In Brasile ha salutato per l’ultima volta Schumi pilota, quindi il volo verso l’Italia, Milano Malpensa, sbarco all’alba e di corsa verso Maranello. Con lui il direttore sportivo della Rossa, Stefano Domenicali. Questa la vigilia di monsieur Jean Todt prima che il consiglio d’amministrazione Ferrari, riunitosi ieri a Torino, lo nominasse amministratore delegato della Rossa. Quando sabato Michael Schumacher (c’è già chi vuole fare un film sulla sua vita, ndr) arriverà a Monza per i Ferrari days e per l’ultima festa organizzata dal popolo rosso vestito per lui, il suo «capo» in pista in tanti anni di corse sarà ancora più capo, ma con ogni probabilità non potrà più seguire la F1 in pista. Si delinea così la Ferrari del futuro che il presidente Montezemolo aveva annunciato a Monza: «Ci saranno nomi nuovi, sempre nel segno della stabilità dinamica», aveva detto.

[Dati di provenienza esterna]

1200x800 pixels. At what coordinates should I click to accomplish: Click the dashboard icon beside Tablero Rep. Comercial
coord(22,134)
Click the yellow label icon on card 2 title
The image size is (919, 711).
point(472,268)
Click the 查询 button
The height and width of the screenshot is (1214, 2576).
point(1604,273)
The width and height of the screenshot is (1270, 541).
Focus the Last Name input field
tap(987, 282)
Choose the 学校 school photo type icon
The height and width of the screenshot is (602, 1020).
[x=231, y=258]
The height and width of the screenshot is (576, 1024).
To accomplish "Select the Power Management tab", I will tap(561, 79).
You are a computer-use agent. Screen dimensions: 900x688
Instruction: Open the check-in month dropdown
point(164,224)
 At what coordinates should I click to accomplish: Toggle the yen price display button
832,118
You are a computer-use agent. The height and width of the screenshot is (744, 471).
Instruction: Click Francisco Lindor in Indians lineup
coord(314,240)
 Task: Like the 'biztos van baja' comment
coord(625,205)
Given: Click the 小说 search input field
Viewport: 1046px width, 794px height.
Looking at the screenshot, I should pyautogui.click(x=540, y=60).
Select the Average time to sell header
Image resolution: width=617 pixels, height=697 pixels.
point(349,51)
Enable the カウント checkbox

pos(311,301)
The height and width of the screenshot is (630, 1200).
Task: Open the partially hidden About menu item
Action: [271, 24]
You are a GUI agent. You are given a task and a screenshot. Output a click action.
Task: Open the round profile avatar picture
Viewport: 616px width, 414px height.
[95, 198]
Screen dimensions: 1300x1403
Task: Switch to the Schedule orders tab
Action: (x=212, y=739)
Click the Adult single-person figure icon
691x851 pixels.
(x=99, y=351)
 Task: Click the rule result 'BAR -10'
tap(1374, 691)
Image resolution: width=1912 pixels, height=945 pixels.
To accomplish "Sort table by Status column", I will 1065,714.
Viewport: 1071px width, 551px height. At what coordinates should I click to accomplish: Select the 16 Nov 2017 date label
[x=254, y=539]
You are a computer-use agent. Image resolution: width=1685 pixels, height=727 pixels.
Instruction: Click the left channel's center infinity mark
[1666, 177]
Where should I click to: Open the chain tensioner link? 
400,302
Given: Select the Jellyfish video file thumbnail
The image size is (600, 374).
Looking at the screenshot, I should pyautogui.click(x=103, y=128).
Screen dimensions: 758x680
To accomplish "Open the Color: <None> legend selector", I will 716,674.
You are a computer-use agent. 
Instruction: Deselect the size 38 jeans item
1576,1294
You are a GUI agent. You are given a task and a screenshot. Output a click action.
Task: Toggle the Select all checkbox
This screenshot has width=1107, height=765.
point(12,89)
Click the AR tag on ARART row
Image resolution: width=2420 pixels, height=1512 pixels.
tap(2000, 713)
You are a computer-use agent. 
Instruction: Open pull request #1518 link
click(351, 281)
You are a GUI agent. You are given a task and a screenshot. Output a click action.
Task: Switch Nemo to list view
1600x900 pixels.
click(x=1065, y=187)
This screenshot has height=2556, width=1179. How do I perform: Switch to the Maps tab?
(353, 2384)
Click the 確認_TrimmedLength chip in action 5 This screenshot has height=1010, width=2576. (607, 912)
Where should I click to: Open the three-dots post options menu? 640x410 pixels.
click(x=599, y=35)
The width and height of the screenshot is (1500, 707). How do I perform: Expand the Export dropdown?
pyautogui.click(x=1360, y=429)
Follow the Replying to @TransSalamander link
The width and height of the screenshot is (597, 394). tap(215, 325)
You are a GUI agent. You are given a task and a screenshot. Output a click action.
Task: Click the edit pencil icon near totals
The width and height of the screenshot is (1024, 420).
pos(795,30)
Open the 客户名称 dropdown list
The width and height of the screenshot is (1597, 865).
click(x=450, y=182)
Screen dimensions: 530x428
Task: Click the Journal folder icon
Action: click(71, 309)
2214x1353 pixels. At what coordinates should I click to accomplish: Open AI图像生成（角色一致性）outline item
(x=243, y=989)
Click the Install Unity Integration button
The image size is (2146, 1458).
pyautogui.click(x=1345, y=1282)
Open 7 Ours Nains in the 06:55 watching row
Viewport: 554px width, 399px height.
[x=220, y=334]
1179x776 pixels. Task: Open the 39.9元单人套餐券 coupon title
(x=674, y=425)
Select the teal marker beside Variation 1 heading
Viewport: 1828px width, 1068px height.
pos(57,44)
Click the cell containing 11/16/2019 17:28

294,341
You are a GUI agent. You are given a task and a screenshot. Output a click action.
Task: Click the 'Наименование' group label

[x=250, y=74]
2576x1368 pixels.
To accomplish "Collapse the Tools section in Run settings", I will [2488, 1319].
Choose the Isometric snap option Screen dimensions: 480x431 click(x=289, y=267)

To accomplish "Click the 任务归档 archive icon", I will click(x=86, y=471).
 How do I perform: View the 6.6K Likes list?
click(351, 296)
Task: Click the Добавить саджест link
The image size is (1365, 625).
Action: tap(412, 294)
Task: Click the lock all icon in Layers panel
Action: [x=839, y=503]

Per questo, sembra sempre più probabile che, in pista, a caricarsi sulle spalle la pesante eredità del piccolo Napoleone francese, saranno due manager di fiducia: Stefano Domenicali, attuale direttore sportivo e Mario Almondo, capo del personale e responsabile organizzativo. Domenicali, figura di spicco della Ferrari F1 di questi anni, è ormai da tempo un punto di riferimento dell’intera squadra, grande conoscitore di regolamenti e fine diplomatico, è stimato e rispettato dentro e fuori la squadra; è l’uomo a cui Valentino Rossi ha dedicato il pensiero più bello: «Sarei venuto in Ferrari solo per l’amicizia che ho con Stefano». Domenicali dovrebbe occuparsi dell’intera attività in pista, Almondo, ingegnere 42enne, del controllo dell’area produttiva legata alle corse. Gli altri cambiamenti in arrivo riguardano la direzione tecnica. Se, come sembra, Brawn lascerà le corse, il ruolo di dt potrebbe passare all’attuale progettista della Rossa, Aldo Costa; al suo posto, verrebbe promosso da capo aerodinamico a responsabile dell’intero progetto, il greco Nick Tombazis.